- **Exercise aim**:
Produce a verbatim transcription of the records below, beginning at the line containing "Where should I click to: Expand" and ending at the final line; include only those lines.

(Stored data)
□ □ □ □
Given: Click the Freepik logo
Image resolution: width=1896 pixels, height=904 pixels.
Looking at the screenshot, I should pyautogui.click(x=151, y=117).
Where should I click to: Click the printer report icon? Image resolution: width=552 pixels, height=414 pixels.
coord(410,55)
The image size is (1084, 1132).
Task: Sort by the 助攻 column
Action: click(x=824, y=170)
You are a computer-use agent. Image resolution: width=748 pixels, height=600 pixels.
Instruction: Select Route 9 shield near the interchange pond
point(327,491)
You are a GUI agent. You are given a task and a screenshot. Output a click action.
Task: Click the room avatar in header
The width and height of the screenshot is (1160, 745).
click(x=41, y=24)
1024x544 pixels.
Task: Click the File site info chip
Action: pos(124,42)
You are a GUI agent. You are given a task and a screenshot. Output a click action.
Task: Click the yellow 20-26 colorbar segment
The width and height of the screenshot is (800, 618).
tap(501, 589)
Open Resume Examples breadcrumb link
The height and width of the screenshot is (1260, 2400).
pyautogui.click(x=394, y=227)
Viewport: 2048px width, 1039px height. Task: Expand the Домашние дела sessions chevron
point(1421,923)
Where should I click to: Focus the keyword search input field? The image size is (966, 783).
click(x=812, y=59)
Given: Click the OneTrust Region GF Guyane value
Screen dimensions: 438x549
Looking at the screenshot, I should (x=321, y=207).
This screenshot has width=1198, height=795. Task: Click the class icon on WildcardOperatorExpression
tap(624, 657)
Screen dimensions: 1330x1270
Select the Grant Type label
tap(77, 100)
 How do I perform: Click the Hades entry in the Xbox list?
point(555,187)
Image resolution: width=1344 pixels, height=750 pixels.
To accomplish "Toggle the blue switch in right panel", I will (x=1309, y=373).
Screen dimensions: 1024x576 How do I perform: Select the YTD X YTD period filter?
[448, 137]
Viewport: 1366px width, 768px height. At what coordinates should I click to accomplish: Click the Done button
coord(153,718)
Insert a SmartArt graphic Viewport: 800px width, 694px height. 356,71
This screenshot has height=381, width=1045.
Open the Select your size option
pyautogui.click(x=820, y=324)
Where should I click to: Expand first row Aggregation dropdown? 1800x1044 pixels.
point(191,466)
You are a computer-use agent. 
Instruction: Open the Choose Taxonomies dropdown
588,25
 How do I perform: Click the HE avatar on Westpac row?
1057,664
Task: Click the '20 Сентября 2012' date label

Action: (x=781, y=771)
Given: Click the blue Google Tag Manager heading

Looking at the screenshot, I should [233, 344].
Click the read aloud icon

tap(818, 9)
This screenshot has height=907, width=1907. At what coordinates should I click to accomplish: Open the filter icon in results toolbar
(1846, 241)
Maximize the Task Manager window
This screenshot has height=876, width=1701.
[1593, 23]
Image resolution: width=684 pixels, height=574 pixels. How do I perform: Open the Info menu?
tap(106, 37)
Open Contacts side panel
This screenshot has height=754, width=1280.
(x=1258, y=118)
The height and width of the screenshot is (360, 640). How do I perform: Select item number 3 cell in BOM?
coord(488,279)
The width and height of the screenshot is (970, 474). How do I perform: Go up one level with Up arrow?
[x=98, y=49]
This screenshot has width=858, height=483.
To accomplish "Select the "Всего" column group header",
□ □ □ □
- **Answer**:
Where should I click to: Expand first row Aggregation dropdown? 1800x1044 pixels.
point(191,466)
You are a computer-use agent. 
Instruction: Open the Choose Taxonomies dropdown
588,25
 How do I perform: Click the HE avatar on Westpac row?
1057,664
Task: Click the '20 Сентября 2012' date label

Action: (x=781, y=771)
Given: Click the blue Google Tag Manager heading

Looking at the screenshot, I should [233, 344].
Click the read aloud icon

tap(818, 9)
This screenshot has height=907, width=1907. At what coordinates should I click to accomplish: Open the filter icon in results toolbar
(1846, 241)
Maximize the Task Manager window
This screenshot has height=876, width=1701.
[1593, 23]
Image resolution: width=684 pixels, height=574 pixels. How do I perform: Open the Info menu?
tap(106, 37)
Open Contacts side panel
This screenshot has height=754, width=1280.
(x=1258, y=118)
The height and width of the screenshot is (360, 640). How do I perform: Select item number 3 cell in BOM?
coord(488,279)
The width and height of the screenshot is (970, 474). How do I perform: Go up one level with Up arrow?
[x=98, y=49]
This screenshot has width=858, height=483.
To accomplish "Select the "Всего" column group header",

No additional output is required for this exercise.